How much damage did Wegs do to your body? Major damage to lungs and/or kidneys will result in permanent changes which may only have some partial recovery. Other things like damage to sinuses are likely to cause some permanent residual symptoms that will wax and wane in severity as does fatigue for most of us. Most other symptoms are often variable with degrees of recovery. Some people seem to fully recover with no apparent limitations, others become very limited and need to make major adjustments to accommodate their new life style and accept a new "normal".

Good day, and thank you all for the reply's and likes - To answer questions posed, I am Bill, from Hamilton On Canada, but I have been living in Halifax NS Canada for the last 14 years, sort of...I am a mbr of the Canadian Armed Forces and out of the 14 years in Halifax, physically been here about 5 out of those 14.
As far as WG goes, I was diagnosed 12 Dec 2011, although it hit me like a tonn of bricks the privious August, 2011. Started in my head and upper resperatory, and the first year was absolute Hell! Not only did I get the perfferated septum, but I actually had all the septum and sinus walls rotted away and my nose ended up not only saddleing, but the whole thing sunk into my face, And that's sucked, cause I had a really nice nose:) So, I ended up haveing 3 surgeries to fix things, but the nose, although it looks better, still looks funny, oh well. Upon diagnosis, I was started on Methotrexate and prednisone, was on that for the last 2 years, prednisone on and off, but I relapsed this past Aug Sep timeframe and now I am off Methotrex all together and getting Rituxan treatments - 8 weeks into it starting to feel A LOT better, but not 100%.
Had (sometimes still do) terrible, absolutely HORRIBLE head aches, like make migrains look like a slight tick head aches. Alot of sleeping pills, pain killers, meds that I relly don't like to be taking.
As well, With this illness being as rare as it is, I had to endure my employer having the attitude of me "milking a sinus infection". So, to add insult to injury, pun intended, I was a mover and a shaker, flying through the ranks, got sick, and career Stopped in an instant, so that gave some emotional issues, to which the CAF don't really know how to handle.
Although I will say, I have the head of Rumatology from Capitol Health as my lead Doctor, and she seems to know what she is doing, and very well. I am very lucky that way.
So, does this sound like anyone else out there?

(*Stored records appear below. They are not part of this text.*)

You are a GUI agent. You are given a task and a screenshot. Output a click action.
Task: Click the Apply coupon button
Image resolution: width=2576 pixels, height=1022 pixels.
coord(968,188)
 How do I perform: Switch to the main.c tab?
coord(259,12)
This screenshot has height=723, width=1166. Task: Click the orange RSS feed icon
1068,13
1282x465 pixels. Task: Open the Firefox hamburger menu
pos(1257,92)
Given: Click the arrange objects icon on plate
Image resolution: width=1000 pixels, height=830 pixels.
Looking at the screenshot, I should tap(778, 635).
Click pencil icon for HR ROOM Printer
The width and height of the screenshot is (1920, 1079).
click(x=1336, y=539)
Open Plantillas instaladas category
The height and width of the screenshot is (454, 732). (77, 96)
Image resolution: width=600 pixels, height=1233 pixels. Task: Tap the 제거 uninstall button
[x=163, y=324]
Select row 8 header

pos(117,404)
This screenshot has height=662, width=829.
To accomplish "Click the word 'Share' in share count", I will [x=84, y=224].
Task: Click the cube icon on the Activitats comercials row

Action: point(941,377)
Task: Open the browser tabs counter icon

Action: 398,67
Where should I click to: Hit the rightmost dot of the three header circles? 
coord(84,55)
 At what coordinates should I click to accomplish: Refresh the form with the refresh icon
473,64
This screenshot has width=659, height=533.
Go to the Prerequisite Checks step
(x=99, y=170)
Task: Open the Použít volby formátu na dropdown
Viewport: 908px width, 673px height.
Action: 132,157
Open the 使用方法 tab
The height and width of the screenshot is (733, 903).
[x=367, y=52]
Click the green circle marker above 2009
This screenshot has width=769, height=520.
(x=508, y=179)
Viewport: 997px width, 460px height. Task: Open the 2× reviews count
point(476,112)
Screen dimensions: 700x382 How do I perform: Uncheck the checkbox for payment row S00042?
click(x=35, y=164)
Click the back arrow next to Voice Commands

Sounds a bit like every one of us! If you have time, read thru past threads on different people's experiences...it's amazing some of us are even alive...but it will do one good to see others' experiences...seriously Sir!! LOL...I'm the 'blog clown'...never mind me sometimes!! Best to you!

Bill,

Glad you found us, it does make this disease alittle bit more tolerible,to have others to talk to about it. Try to remember that nobody around you actually knows how crappy you feel both physically or mentally,but you and don't feel guilty for being sick. Best of luck to you!

An East Coaster!

I am so excited! Even if you have been transplanted from Ontario.

In a weird way... Because obviously no one likes to be sick.

Rituxan really helped me quite a bit... Hoping it works for you. I had my infusions in June, and by October I was feeling more normal. However, it was a big deal to push myself everyday to do a little more.